#### Try it:
Please recast the items as a numbered list, beginning at the line that has "has height=450, width=800." and stopping after the line that has "This screenshot has width=1009, height=434.". Skip blank lines and leave the pictures out.

#### Task data:
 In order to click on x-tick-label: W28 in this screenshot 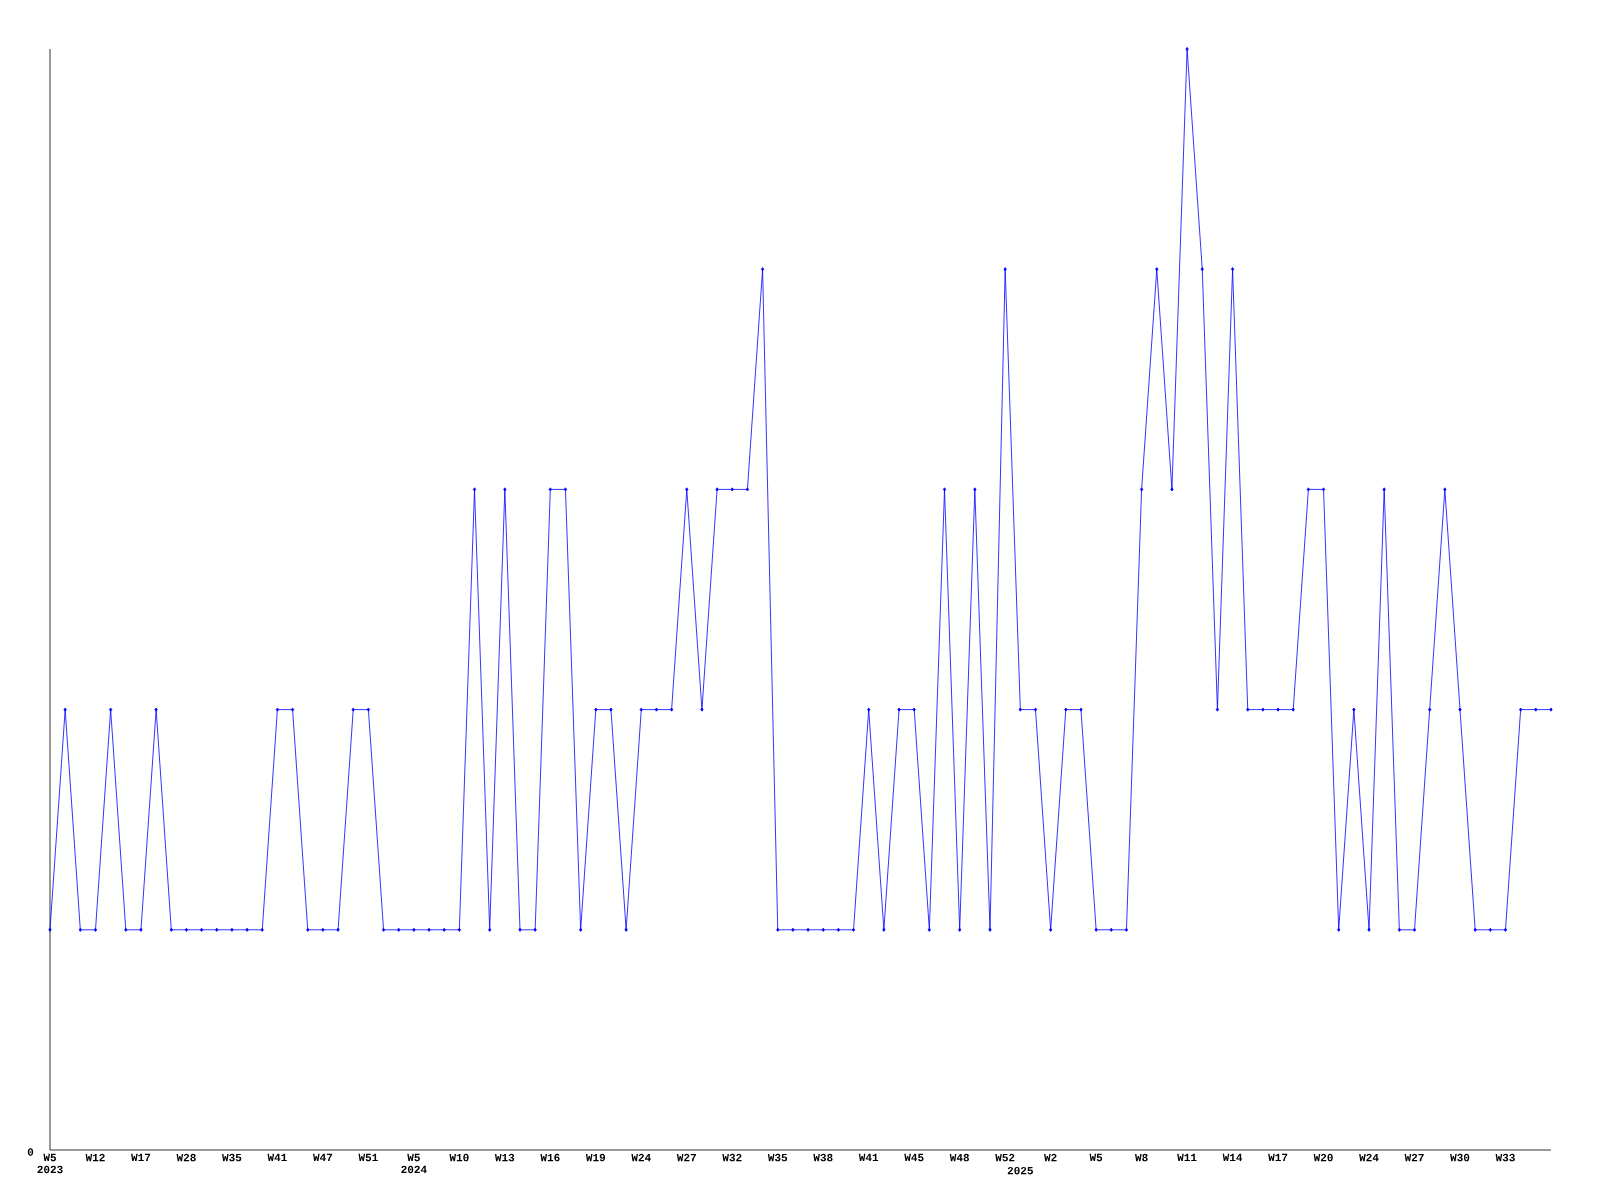, I will do `click(186, 1158)`.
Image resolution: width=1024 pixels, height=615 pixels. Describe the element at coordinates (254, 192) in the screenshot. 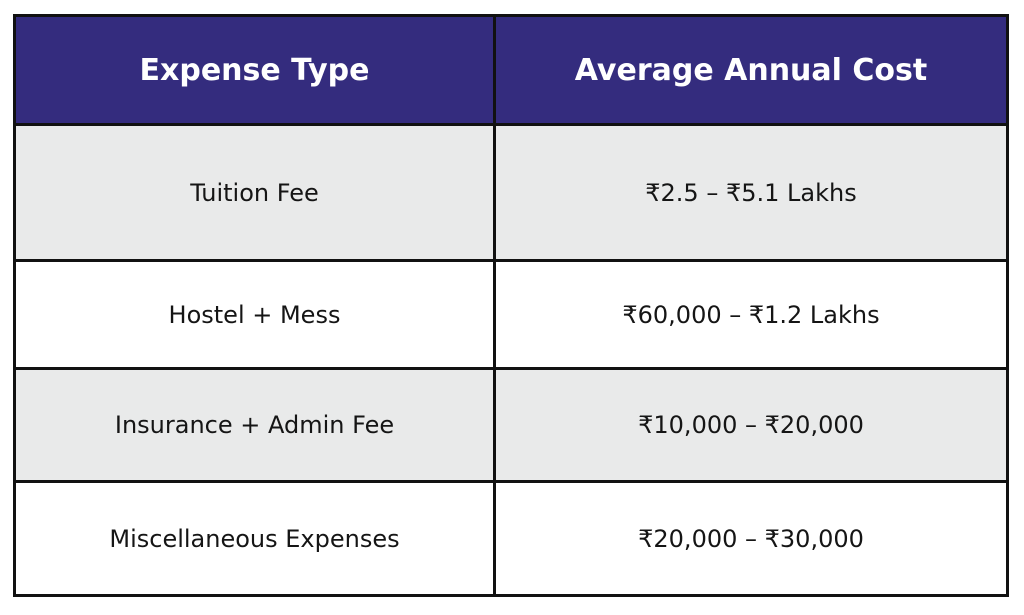

I see `expense-type-cell: Tuition Fee` at that location.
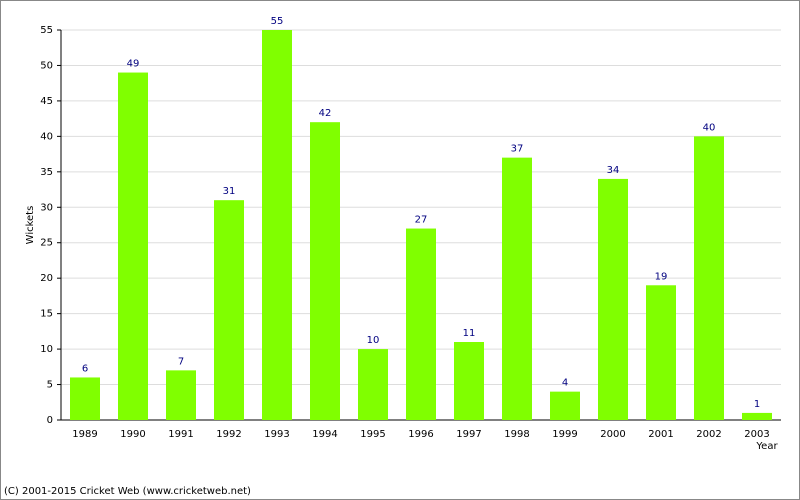 The width and height of the screenshot is (800, 500). I want to click on value-label: 34, so click(614, 170).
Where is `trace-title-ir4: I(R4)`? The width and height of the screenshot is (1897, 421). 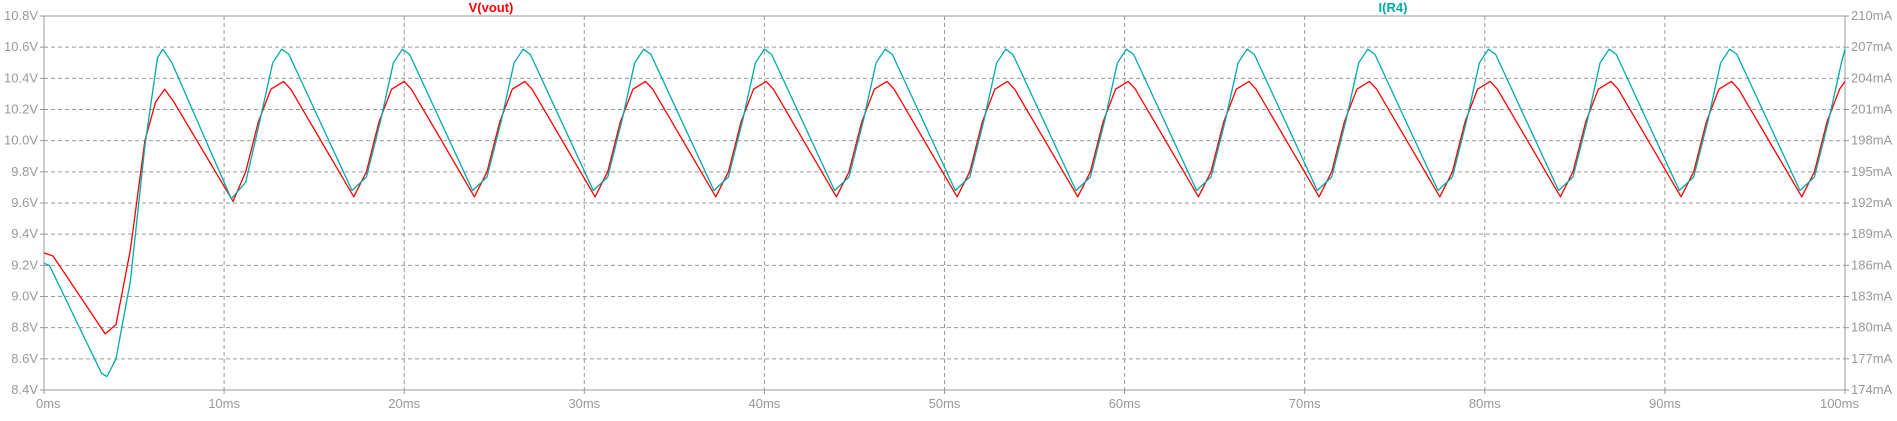
trace-title-ir4: I(R4) is located at coordinates (1394, 8).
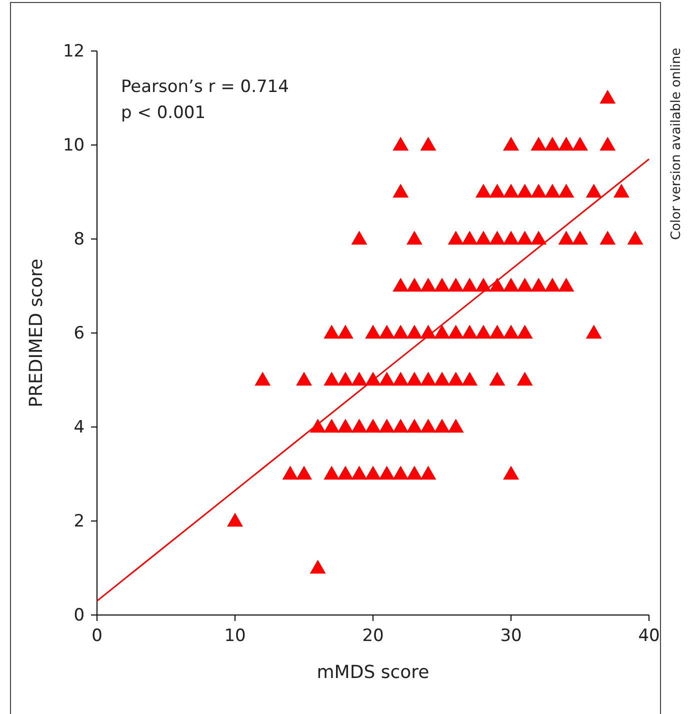  Describe the element at coordinates (74, 52) in the screenshot. I see `y-tick-label: 12` at that location.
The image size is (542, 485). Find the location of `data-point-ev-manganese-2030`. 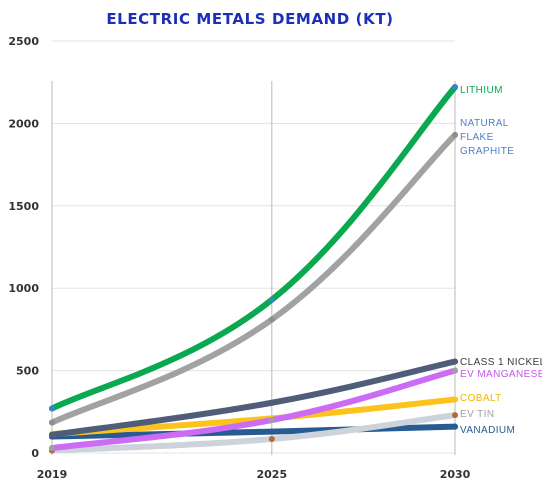

data-point-ev-manganese-2030 is located at coordinates (455, 370).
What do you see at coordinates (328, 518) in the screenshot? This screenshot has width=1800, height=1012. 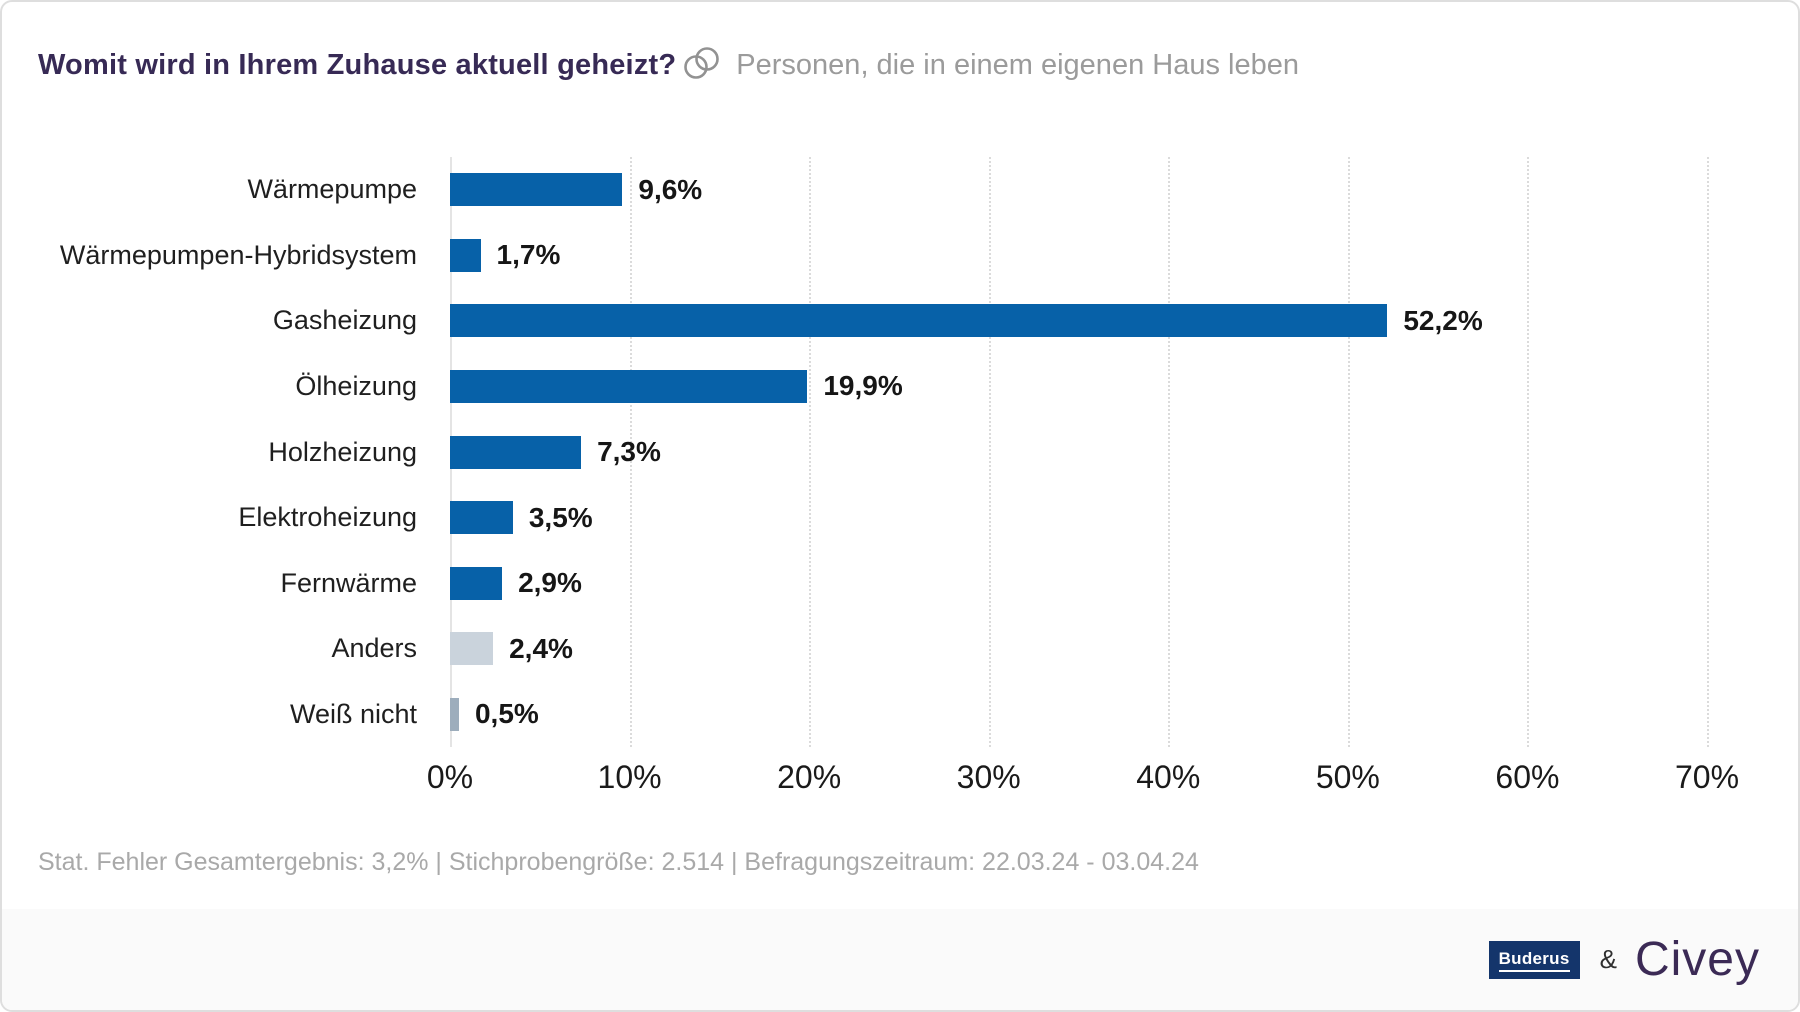 I see `category-label: Elektroheizung` at bounding box center [328, 518].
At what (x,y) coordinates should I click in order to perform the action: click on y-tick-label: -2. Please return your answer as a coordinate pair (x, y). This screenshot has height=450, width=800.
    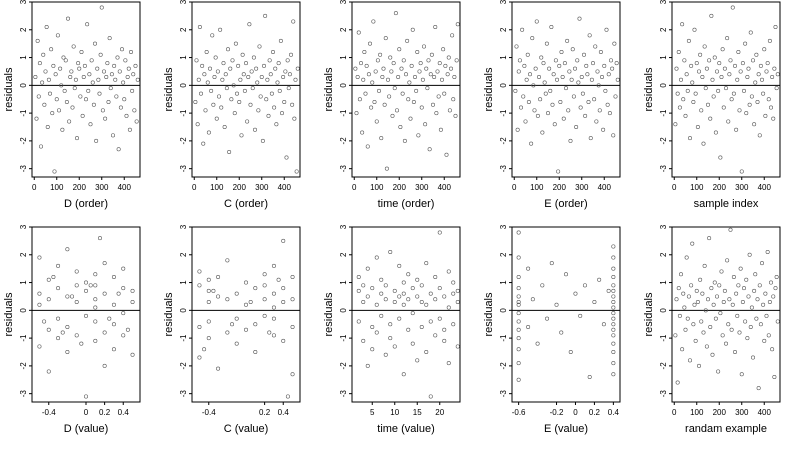
    Looking at the image, I should click on (344, 366).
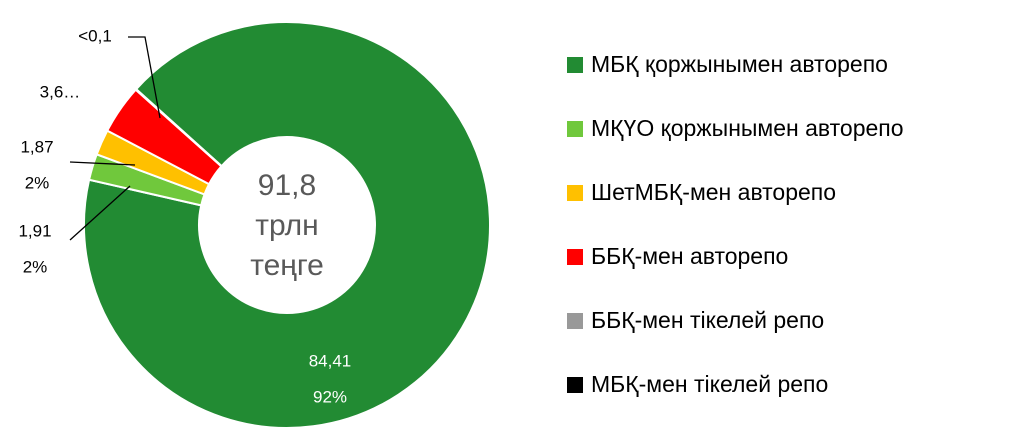 This screenshot has width=1009, height=434. Describe the element at coordinates (34, 230) in the screenshot. I see `data-label: 1,91` at that location.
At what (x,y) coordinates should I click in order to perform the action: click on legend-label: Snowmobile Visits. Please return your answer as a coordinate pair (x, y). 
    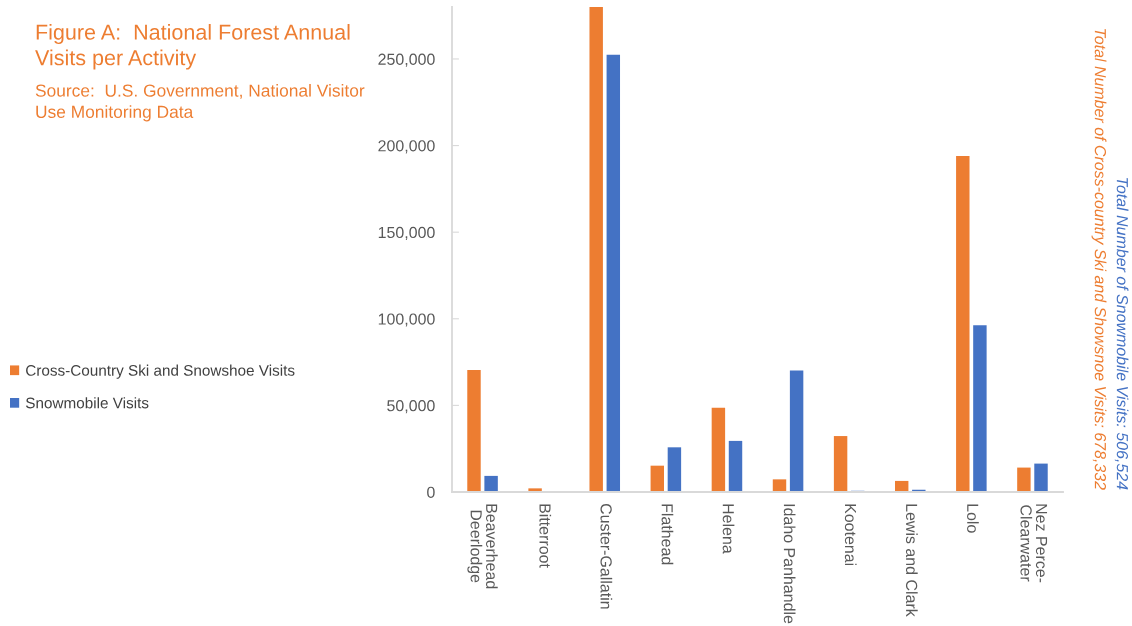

#### Response below:
1. At what (x,y) coordinates should I click in order to perform the action: click on y-tick-label: -2. Please return your answer as a coordinate pair (x, y). This screenshot has height=450, width=800.
2.     Looking at the image, I should click on (344, 366).
3.  This screenshot has width=1009, height=434. Describe the element at coordinates (34, 230) in the screenshot. I see `data-label: 1,91` at that location.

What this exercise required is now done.